Tuesday, July 9, 2013

Credo & Digital Media Production

“Midway in our life's journey, I went astray
from the straight road and woke to find myself in a dark wood.”
           So begins, Dante’s Divine Comedy as translated by Anthony Esolen. 

And here we are about midway through the #CLMOOC with our own invitation into composing a credo with particular application to the principles of Connected Learning.  Here's a video on mine and a few production notes:

Credo July 9 2013 (the link)

 I find this an imposing task, even slightly frightening, and yet much appreciate the opportunity and the models that have been offered.  I’m increasingly aware of the importance of making access, a topic that Terry Elliott rightly emphasizes.  The first weeks’ focus on comic-style avatars and re-mixing toys probably paved the road, opened gates, or lowered barriers, in Terry’s metaphor.  The early stage of HOMAGO (Ito, etal.) suggests that our design efforts with digital media, with connected learning, should consider how to allow and encourage “hanging out.”  It’s not only a foundation for the apprenticeship of observation, it builds the trust needed to go into the dark wood. 

So after checking out a variety of takes on credos, I returned to some of my treasures, favorite photos I’ve taken and depths of living I’ve tasted.  I thought I might try some of those apps (like Haiku Deck or Story Creator, both added to my iPad from the MOOC), but I chose to work with my medium of choice.  Not exactly, because I thought I’d be using Camtasia as I favor some of its editing capacity; but it didn’t want to import images I’d mixed on Power Point.  I find it easier to play with text fonts, shaping and sizing photos, etc., in PPT than in the production programs I use.  Then it’s easy to do screen captures of the slides and import.  I found it easier to bring them into iMovie than to Camtasia, and I want to keep working with iMovie because it’s more and more the program of choice and use by my college students.  I prefer other programs for adjusting visuals, mixing audio tracks, but . . .

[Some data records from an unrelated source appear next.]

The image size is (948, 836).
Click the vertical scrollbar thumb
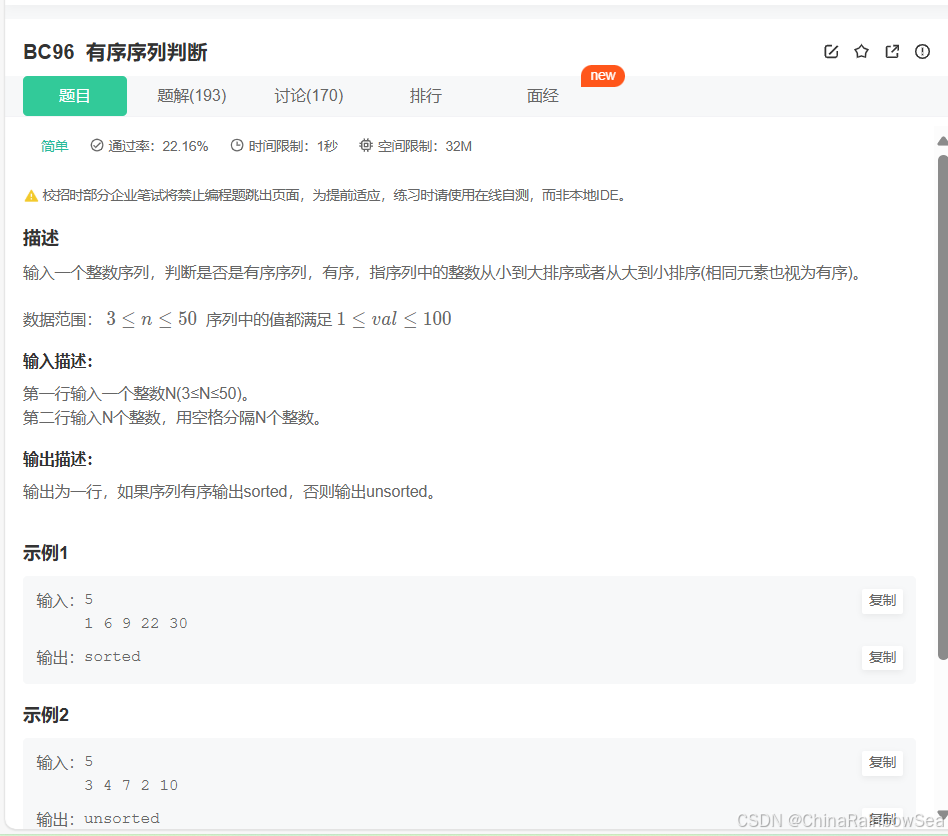click(x=942, y=400)
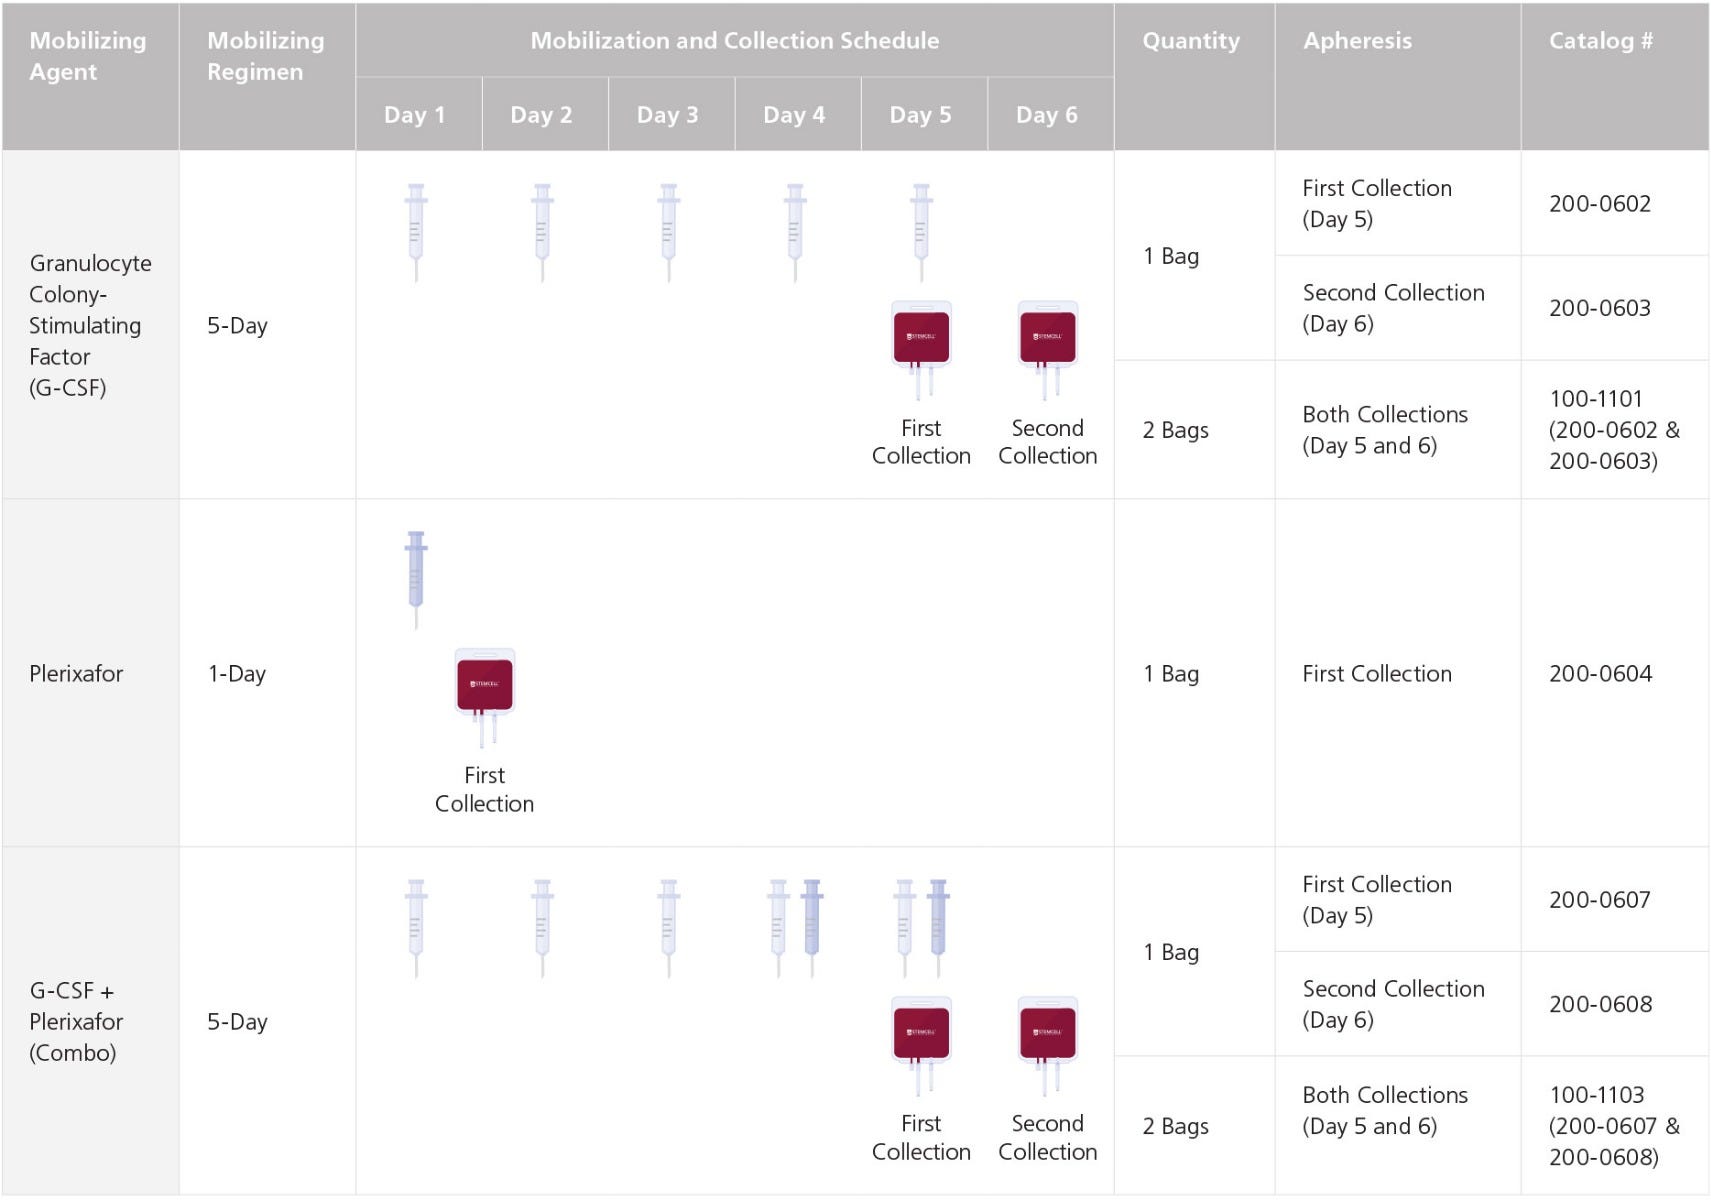This screenshot has width=1711, height=1200.
Task: Click the Plerixafor mobilizing agent cell
Action: pyautogui.click(x=76, y=674)
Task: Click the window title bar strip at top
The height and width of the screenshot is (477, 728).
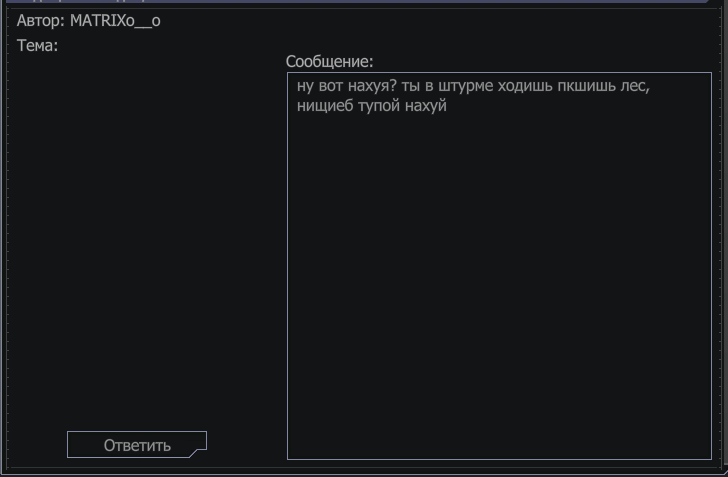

My sound track came from a mix I’d composed on Ujam.com.  I’d recorded our front porch chimes (key of C) and birdsongs in our woods.  I mixed that with a jazz option, I think.  I wish I had more knowledge and skill with music, but I’m determined that digital media production should be as authentic as possible.  So I “make” as much of it as I can. 

The script for voice over came through early morning musing, travel to tend my horse (not able to ride due to a lameness issue so I’m currently soaking her front hooves in Epsom salts instead of riding), reading other credos, and dialoging with favorite images. 

I’m thinking making credos might be a good activity for professional development with teachers.  Choice is so important and I’ve seen terrific variety in the apps and other presentational formats that have used for presenting credos in the MOOC.  I also like this focus because the content is anything but superficial; and this depth, therefore, counterbalances the capacity of technology to go glitzy.  I remember far back in rhetoric classes when I first heard, “Style is the man.”  The split of style from substance costs dearly.  Integrity must be key.  Authenticity.  Meaning.  However we make literacy, let’s walk the talk.  And let’s make a path toward someplace worth going.